=== Section Start ===
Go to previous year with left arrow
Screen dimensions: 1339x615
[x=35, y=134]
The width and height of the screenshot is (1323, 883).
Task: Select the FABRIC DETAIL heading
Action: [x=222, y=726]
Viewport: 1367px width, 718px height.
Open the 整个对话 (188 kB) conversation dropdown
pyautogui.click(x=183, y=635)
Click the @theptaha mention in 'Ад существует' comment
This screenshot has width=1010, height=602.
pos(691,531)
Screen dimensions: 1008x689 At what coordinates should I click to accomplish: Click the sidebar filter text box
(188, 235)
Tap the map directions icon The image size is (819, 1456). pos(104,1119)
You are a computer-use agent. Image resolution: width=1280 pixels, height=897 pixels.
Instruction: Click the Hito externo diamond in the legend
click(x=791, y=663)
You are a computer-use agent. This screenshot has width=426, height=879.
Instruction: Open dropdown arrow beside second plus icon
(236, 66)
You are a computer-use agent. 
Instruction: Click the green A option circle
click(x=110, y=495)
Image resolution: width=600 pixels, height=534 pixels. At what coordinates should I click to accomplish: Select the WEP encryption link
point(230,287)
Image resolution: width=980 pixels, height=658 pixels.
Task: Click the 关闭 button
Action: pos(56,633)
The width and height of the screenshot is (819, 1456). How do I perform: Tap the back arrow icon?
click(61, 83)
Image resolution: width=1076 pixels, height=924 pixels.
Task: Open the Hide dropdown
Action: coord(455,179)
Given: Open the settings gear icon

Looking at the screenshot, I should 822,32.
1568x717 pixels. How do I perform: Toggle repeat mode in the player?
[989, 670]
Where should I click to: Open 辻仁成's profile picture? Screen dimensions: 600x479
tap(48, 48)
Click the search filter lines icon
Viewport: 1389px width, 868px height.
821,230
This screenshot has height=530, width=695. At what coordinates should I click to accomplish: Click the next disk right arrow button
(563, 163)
=== Section End ===
The answer must be a word-for-word reproduction of every record above.

Go to previous year with left arrow
Screen dimensions: 1339x615
[x=35, y=134]
The width and height of the screenshot is (1323, 883).
Task: Select the FABRIC DETAIL heading
Action: [x=222, y=726]
Viewport: 1367px width, 718px height.
Open the 整个对话 (188 kB) conversation dropdown
pyautogui.click(x=183, y=635)
Click the @theptaha mention in 'Ад существует' comment
This screenshot has width=1010, height=602.
pos(691,531)
Screen dimensions: 1008x689 At what coordinates should I click to accomplish: Click the sidebar filter text box
(188, 235)
Tap the map directions icon The image size is (819, 1456). pos(104,1119)
You are a computer-use agent. Image resolution: width=1280 pixels, height=897 pixels.
Instruction: Click the Hito externo diamond in the legend
click(x=791, y=663)
You are a computer-use agent. This screenshot has width=426, height=879.
Instruction: Open dropdown arrow beside second plus icon
(236, 66)
You are a computer-use agent. 
Instruction: Click the green A option circle
click(x=110, y=495)
Image resolution: width=600 pixels, height=534 pixels. At what coordinates should I click to accomplish: Select the WEP encryption link
point(230,287)
Image resolution: width=980 pixels, height=658 pixels.
Task: Click the 关闭 button
Action: pos(56,633)
The width and height of the screenshot is (819, 1456). How do I perform: Tap the back arrow icon?
click(61, 83)
Image resolution: width=1076 pixels, height=924 pixels.
Task: Open the Hide dropdown
Action: coord(455,179)
Given: Open the settings gear icon

Looking at the screenshot, I should 822,32.
1568x717 pixels. How do I perform: Toggle repeat mode in the player?
[989, 670]
Where should I click to: Open 辻仁成's profile picture? Screen dimensions: 600x479
tap(48, 48)
Click the search filter lines icon
Viewport: 1389px width, 868px height.
821,230
This screenshot has height=530, width=695. At what coordinates should I click to accomplish: Click the next disk right arrow button
(563, 163)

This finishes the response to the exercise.